== TASK STATEMENT ==
A single figure is expected: how many lines of the data that follows contain the word "formatting".

Records from a dataset
★ ★ ★ ★ ★

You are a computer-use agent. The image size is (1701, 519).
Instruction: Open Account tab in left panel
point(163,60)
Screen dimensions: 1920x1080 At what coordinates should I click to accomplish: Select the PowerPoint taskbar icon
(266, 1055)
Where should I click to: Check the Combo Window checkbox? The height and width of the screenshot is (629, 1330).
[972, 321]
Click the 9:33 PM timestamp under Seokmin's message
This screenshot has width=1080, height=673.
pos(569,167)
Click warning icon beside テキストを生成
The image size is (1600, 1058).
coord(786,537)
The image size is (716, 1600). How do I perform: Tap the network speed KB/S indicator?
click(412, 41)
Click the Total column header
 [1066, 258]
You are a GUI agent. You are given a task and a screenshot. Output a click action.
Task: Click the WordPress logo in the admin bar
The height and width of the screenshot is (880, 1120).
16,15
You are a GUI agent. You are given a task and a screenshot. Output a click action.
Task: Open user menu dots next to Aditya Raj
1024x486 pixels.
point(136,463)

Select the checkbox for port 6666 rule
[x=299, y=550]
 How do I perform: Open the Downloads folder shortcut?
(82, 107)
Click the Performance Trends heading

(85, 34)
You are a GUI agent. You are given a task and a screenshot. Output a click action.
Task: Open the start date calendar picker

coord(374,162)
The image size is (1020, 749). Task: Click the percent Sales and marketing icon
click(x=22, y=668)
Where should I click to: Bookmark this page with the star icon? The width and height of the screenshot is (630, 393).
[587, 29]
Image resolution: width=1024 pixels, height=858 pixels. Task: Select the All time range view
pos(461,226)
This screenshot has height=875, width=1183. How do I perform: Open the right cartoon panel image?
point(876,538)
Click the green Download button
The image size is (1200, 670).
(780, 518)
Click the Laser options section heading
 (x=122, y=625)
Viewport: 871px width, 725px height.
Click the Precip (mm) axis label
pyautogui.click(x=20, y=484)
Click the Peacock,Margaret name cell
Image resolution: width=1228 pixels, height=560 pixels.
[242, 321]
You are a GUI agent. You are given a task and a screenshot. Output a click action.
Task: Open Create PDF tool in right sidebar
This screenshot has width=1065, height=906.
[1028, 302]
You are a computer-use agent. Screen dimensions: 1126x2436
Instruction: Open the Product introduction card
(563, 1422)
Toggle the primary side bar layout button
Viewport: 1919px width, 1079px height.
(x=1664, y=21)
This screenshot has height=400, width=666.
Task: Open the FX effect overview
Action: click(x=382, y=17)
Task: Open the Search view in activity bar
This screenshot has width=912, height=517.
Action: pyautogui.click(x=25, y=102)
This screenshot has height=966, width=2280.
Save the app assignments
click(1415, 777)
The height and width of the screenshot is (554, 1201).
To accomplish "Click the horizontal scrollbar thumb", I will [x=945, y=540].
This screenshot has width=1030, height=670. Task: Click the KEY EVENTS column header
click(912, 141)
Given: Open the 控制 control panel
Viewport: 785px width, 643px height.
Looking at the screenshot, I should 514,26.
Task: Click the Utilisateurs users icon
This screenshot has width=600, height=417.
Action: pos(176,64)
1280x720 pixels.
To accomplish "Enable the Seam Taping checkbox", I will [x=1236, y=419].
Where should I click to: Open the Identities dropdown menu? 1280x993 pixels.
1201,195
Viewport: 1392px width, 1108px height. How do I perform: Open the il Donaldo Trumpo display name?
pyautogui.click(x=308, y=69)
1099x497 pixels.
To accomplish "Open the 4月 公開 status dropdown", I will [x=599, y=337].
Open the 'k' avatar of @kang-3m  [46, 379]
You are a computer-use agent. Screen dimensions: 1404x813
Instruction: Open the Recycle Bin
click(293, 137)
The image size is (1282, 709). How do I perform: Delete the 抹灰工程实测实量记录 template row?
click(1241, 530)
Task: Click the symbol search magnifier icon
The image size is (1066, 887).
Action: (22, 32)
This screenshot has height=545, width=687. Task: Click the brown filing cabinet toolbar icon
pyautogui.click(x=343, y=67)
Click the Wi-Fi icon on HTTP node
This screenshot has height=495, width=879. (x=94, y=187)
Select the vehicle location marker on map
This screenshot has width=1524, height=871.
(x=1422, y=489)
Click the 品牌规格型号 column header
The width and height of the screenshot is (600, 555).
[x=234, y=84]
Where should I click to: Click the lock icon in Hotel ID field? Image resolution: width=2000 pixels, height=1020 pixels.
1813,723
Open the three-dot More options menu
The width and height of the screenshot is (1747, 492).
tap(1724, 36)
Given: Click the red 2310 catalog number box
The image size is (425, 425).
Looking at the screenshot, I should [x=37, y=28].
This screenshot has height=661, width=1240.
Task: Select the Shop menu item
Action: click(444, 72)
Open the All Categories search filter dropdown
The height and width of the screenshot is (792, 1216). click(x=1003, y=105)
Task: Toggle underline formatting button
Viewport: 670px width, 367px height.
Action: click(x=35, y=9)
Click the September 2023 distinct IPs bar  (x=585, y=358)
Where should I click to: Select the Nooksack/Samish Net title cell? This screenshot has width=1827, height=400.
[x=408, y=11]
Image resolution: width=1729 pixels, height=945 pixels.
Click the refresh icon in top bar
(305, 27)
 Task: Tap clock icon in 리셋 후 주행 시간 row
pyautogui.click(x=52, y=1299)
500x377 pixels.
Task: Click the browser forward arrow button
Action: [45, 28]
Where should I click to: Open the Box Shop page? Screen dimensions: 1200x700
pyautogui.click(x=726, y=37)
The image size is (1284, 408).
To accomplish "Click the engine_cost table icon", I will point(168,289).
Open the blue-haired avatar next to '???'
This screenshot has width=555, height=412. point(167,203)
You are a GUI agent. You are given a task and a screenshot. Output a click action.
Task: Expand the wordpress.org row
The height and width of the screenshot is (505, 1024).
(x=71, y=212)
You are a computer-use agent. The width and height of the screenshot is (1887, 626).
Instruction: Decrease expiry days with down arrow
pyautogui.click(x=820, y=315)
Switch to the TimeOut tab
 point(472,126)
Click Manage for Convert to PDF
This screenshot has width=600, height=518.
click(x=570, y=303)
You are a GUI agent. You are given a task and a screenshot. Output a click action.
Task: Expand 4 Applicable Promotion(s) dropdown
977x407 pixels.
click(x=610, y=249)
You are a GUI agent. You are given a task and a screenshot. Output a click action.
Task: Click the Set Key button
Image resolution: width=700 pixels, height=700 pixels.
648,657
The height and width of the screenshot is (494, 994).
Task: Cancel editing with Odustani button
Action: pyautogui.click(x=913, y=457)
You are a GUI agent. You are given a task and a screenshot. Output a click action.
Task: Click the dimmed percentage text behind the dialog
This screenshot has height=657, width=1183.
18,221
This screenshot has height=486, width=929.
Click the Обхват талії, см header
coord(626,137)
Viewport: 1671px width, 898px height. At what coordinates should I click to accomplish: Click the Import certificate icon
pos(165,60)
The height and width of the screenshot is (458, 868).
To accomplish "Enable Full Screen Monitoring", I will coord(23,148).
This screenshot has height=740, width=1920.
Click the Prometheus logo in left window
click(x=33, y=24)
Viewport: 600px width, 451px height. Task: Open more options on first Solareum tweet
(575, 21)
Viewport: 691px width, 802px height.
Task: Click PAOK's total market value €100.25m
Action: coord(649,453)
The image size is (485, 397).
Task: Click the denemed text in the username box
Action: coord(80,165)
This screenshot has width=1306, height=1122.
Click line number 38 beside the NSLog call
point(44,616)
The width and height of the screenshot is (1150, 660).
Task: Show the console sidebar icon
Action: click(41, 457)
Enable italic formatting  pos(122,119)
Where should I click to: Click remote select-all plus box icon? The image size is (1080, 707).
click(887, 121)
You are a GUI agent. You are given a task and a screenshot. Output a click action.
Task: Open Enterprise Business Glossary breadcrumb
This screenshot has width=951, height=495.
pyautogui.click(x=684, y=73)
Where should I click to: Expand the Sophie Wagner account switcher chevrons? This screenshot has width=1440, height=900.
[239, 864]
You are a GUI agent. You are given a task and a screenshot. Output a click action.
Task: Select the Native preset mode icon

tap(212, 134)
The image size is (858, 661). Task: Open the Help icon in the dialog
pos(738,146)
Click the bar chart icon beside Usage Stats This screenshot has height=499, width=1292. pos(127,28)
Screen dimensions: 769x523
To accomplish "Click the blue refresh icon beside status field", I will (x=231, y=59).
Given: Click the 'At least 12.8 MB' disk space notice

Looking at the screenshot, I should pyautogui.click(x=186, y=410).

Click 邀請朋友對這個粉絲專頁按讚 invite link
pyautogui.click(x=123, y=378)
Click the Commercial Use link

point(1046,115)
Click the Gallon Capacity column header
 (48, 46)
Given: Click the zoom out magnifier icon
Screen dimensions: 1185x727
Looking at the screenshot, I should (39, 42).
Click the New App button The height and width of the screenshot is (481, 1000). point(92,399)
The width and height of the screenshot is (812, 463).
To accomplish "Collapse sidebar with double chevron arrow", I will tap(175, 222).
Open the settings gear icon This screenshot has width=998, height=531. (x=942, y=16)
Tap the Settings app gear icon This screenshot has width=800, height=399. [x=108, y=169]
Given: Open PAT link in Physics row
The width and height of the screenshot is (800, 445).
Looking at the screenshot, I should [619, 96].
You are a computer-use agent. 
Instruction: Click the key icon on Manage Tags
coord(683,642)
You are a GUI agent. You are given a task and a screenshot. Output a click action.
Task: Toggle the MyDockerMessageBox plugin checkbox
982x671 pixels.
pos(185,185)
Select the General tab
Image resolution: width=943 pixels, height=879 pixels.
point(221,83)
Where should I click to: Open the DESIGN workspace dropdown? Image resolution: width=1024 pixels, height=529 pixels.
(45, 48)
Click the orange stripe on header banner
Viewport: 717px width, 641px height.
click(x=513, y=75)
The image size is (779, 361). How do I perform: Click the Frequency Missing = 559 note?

★ ★ ★ ★ ★

== TASK OUTPUT ==
2